Stored data entries
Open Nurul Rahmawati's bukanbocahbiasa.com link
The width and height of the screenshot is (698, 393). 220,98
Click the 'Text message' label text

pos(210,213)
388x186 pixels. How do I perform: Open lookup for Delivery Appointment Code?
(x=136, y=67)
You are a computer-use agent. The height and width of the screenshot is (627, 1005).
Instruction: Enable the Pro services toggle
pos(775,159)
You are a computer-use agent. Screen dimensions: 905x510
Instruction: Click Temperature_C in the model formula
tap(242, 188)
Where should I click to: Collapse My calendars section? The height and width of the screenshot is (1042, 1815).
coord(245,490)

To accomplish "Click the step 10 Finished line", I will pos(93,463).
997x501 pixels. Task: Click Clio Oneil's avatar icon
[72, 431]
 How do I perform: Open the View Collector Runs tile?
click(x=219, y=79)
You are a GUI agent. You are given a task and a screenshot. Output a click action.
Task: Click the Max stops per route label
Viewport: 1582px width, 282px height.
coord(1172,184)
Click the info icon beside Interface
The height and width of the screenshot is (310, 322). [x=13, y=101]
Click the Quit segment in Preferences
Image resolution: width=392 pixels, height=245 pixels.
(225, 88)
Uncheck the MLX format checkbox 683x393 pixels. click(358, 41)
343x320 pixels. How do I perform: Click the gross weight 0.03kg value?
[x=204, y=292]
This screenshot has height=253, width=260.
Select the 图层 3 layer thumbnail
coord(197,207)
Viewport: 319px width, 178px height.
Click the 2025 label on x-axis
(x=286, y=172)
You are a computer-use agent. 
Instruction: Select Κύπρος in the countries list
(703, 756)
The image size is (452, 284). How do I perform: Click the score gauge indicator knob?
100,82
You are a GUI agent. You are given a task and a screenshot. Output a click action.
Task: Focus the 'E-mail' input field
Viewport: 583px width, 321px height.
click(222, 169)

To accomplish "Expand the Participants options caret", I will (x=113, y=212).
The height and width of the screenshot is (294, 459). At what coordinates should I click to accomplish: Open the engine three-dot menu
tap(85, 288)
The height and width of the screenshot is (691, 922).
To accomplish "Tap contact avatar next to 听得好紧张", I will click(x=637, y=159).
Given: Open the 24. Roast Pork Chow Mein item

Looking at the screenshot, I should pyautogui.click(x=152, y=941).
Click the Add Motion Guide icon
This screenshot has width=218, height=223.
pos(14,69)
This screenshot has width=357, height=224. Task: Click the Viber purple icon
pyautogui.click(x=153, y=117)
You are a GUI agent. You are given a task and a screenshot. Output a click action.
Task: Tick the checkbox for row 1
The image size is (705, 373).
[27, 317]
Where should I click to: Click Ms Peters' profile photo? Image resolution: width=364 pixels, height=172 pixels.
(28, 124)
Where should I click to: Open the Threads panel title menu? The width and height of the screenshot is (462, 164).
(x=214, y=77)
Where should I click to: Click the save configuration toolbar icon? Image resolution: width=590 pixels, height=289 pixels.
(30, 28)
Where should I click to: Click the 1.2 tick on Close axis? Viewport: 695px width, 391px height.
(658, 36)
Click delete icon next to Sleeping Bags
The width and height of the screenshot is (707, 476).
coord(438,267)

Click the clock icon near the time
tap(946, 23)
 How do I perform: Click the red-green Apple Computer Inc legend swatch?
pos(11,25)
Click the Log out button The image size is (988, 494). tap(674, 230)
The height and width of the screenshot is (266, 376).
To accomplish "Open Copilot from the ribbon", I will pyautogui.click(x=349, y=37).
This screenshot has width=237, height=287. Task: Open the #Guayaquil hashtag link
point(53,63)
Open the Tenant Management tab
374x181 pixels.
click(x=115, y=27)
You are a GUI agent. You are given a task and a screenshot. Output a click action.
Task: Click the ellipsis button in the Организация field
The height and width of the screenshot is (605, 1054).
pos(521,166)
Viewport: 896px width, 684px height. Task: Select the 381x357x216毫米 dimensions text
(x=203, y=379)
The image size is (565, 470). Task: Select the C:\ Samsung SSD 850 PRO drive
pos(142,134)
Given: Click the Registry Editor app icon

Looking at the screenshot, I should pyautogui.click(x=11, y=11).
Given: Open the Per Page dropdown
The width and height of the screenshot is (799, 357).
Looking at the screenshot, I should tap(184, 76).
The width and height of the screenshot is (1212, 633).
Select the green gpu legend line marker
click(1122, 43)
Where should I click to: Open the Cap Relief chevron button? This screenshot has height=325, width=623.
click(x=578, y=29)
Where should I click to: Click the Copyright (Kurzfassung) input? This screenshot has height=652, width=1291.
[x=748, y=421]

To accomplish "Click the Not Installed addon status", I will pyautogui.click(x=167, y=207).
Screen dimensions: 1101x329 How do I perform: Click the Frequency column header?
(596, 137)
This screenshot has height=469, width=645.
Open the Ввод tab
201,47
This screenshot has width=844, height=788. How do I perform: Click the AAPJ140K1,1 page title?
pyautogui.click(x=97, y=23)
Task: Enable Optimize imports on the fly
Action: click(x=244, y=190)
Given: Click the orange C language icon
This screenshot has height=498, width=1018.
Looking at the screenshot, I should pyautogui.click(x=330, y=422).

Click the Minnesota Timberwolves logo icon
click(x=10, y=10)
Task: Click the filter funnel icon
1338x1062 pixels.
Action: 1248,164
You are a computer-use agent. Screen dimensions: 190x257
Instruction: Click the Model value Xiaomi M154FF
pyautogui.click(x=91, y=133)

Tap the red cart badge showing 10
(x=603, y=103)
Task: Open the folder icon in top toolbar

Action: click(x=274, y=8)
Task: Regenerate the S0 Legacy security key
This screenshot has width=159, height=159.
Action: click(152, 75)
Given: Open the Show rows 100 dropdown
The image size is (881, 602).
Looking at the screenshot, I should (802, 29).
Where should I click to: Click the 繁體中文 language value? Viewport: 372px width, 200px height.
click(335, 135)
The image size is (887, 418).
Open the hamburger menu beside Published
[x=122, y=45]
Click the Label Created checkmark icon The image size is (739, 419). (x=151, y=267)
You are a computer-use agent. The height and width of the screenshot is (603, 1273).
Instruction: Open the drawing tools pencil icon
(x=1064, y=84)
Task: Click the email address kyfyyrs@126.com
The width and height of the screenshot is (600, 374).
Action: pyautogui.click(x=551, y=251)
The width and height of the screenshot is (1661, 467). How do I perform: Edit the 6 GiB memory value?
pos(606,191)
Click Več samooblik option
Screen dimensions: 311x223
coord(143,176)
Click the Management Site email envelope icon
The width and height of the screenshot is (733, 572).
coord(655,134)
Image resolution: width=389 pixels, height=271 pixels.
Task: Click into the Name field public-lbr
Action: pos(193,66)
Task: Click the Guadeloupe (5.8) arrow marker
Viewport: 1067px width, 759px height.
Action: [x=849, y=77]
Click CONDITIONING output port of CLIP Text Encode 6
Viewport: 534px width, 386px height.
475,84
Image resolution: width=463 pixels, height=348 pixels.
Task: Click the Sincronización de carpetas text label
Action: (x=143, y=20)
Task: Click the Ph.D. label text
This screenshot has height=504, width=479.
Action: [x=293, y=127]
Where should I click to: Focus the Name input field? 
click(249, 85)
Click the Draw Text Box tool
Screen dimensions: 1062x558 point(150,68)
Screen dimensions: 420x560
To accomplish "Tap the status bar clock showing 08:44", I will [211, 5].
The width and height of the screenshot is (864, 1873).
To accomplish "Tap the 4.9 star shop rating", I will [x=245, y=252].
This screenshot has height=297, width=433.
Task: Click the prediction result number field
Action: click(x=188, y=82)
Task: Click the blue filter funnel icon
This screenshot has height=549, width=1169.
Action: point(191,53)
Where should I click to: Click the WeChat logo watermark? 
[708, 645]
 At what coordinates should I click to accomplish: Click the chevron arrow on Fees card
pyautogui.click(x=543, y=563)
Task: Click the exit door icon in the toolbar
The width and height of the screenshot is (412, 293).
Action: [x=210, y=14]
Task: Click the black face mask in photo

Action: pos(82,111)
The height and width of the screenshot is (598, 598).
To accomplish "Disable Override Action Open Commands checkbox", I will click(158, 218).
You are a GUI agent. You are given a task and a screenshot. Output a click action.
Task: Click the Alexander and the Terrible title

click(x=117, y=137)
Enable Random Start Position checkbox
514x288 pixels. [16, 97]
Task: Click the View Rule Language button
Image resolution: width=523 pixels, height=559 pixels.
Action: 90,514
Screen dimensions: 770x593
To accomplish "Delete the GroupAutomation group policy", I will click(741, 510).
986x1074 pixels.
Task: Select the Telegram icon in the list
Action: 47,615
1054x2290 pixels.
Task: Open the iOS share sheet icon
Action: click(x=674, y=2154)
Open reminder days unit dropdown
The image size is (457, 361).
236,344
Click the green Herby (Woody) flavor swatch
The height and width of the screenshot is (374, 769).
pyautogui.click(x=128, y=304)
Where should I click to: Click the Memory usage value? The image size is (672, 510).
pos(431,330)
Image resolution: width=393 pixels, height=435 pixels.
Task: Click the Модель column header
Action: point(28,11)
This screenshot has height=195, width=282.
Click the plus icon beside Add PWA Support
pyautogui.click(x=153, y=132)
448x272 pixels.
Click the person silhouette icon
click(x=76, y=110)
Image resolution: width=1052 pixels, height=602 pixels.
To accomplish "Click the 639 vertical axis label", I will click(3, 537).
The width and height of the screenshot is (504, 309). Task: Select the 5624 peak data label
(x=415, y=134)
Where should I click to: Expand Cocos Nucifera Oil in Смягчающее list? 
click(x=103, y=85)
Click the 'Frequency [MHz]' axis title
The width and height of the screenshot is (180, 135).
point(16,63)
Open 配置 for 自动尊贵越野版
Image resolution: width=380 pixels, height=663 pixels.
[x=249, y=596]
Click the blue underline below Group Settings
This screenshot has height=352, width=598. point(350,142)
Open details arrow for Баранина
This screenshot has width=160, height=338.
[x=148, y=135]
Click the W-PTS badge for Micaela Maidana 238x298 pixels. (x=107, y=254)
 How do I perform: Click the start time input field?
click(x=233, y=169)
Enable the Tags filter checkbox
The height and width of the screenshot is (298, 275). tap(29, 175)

• **ABOUT THIS EXERCISE**
All lines of the records containing "Management" should be shown.

• **ANSWER AREA**
Open the Tenant Management tab
Click the Management Site email envelope icon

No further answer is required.